REQUIREMENT. What number of lines in the entries hold the string "agent"? Answer with it alone.

Collected data entries.

+++++

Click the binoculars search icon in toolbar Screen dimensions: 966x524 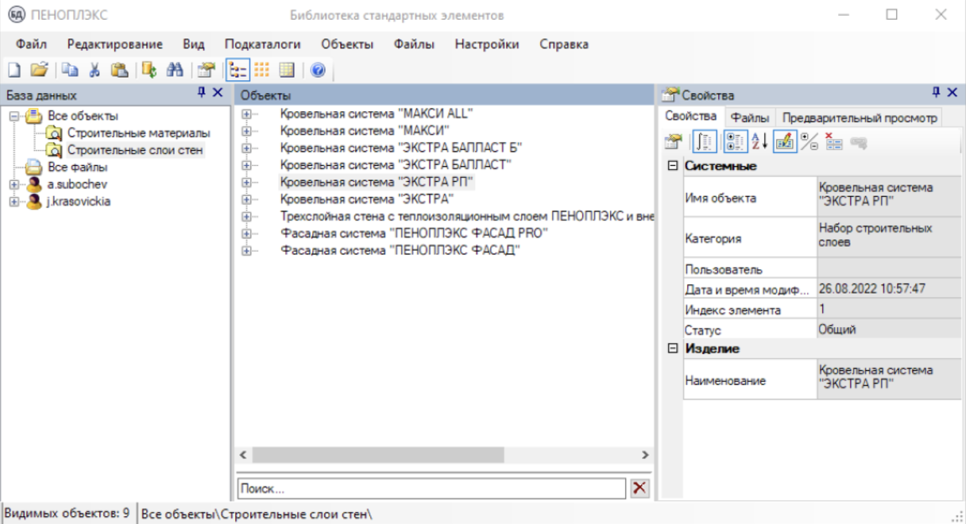coord(175,70)
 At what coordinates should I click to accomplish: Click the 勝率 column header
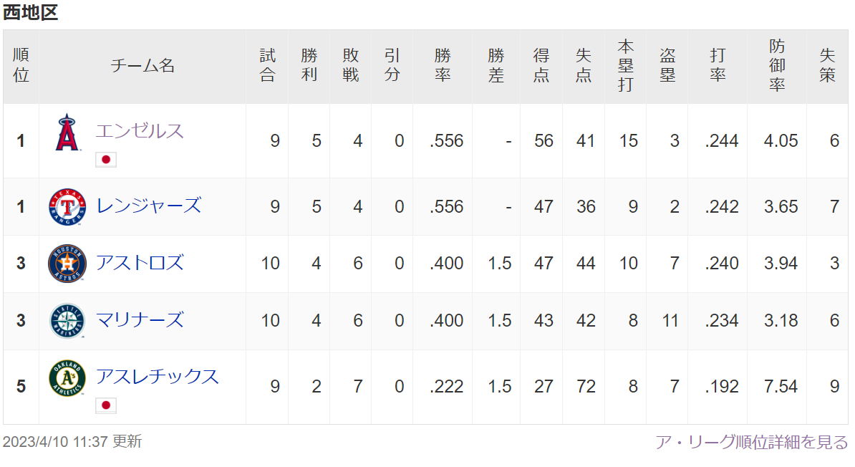point(443,65)
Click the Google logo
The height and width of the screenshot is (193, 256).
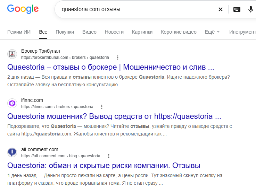(23, 9)
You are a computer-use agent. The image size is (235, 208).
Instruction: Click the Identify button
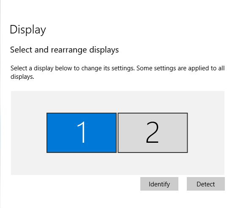click(159, 184)
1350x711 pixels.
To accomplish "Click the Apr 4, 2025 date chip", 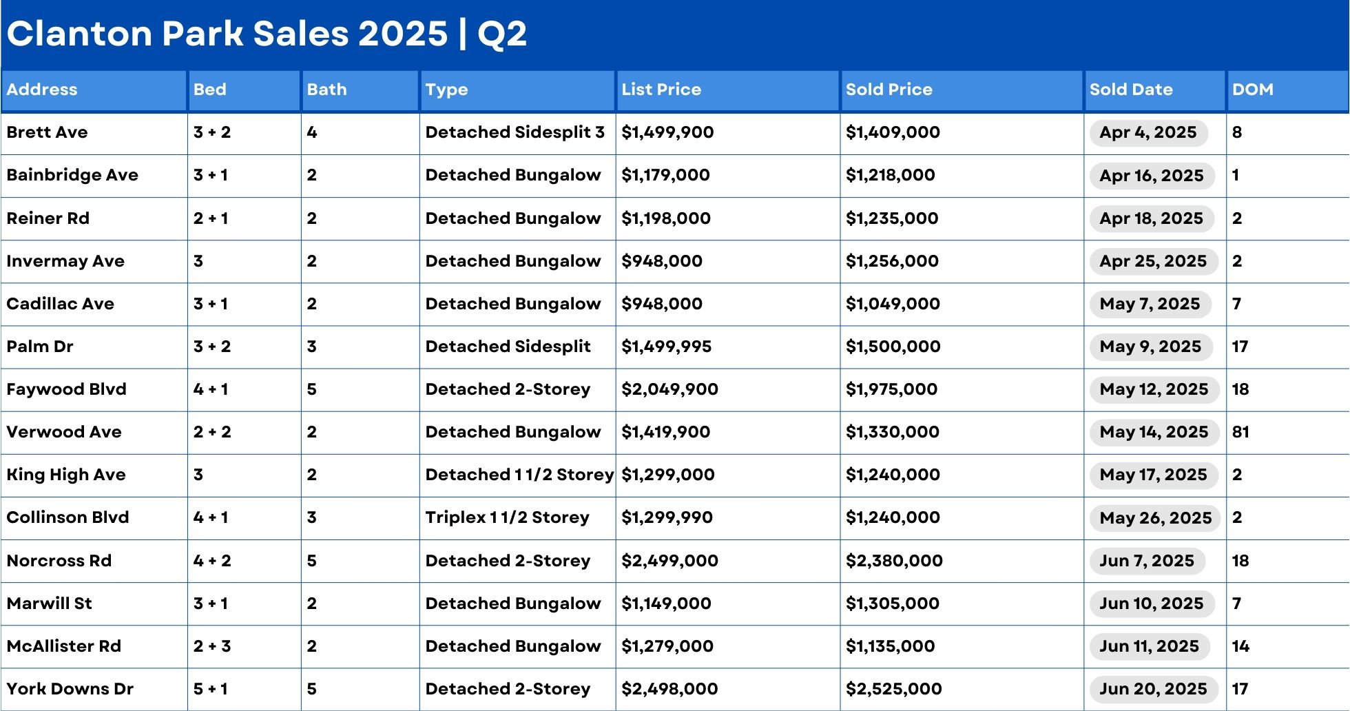I will pyautogui.click(x=1148, y=132).
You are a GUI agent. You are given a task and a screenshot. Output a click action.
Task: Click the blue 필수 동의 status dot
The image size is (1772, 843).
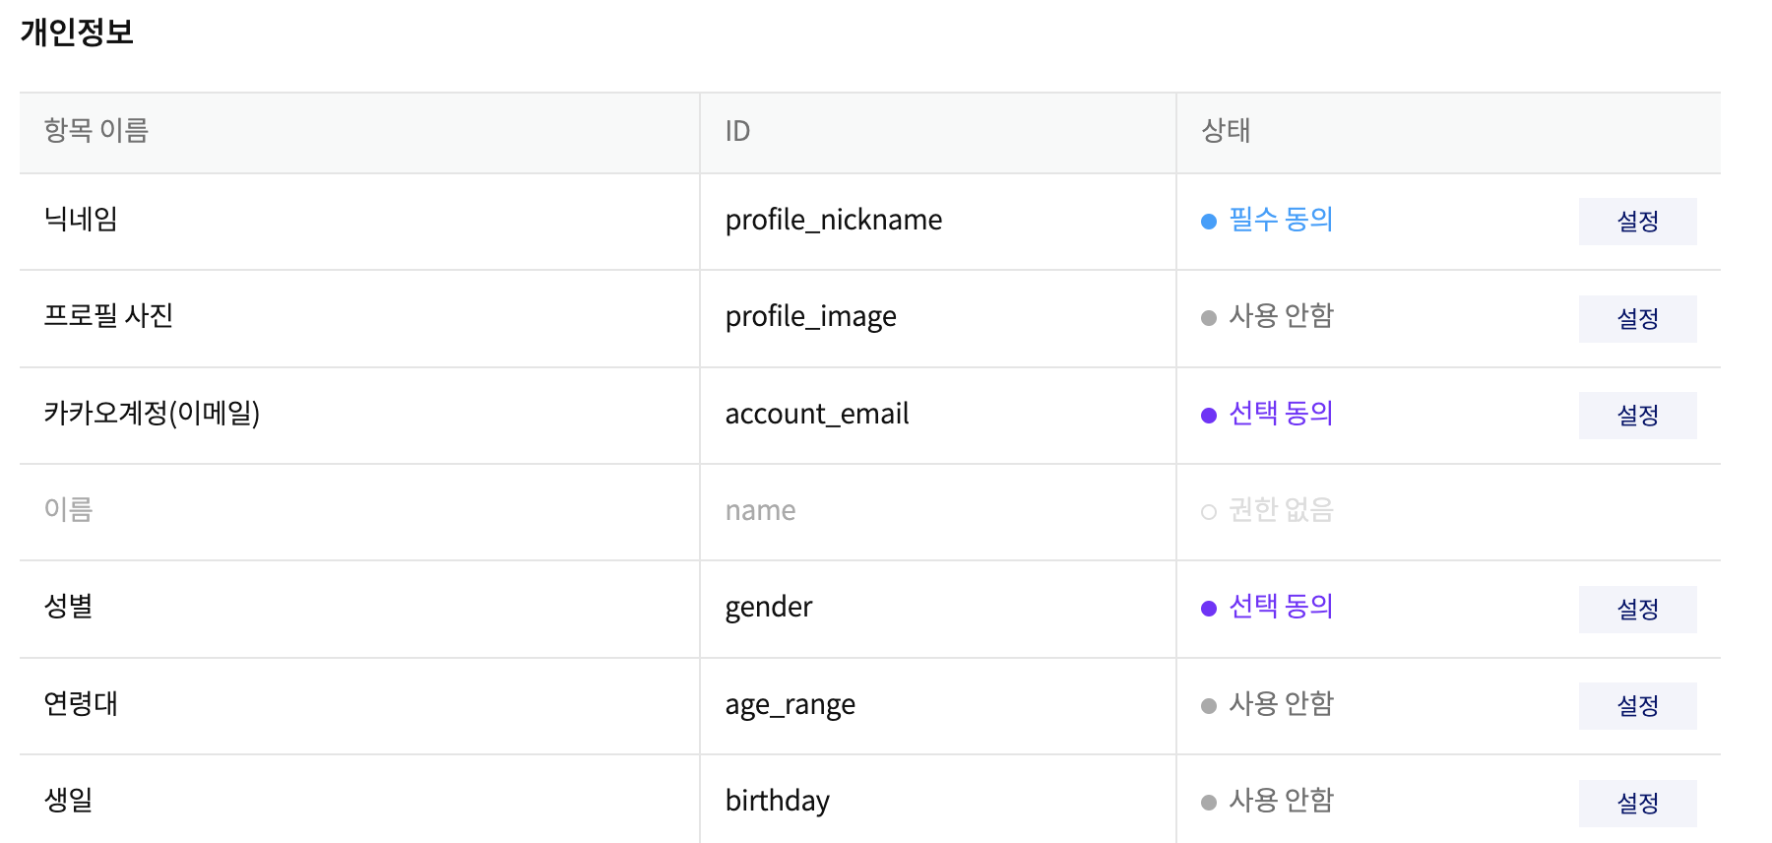(1209, 222)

+++++

TASK ANSWER. 2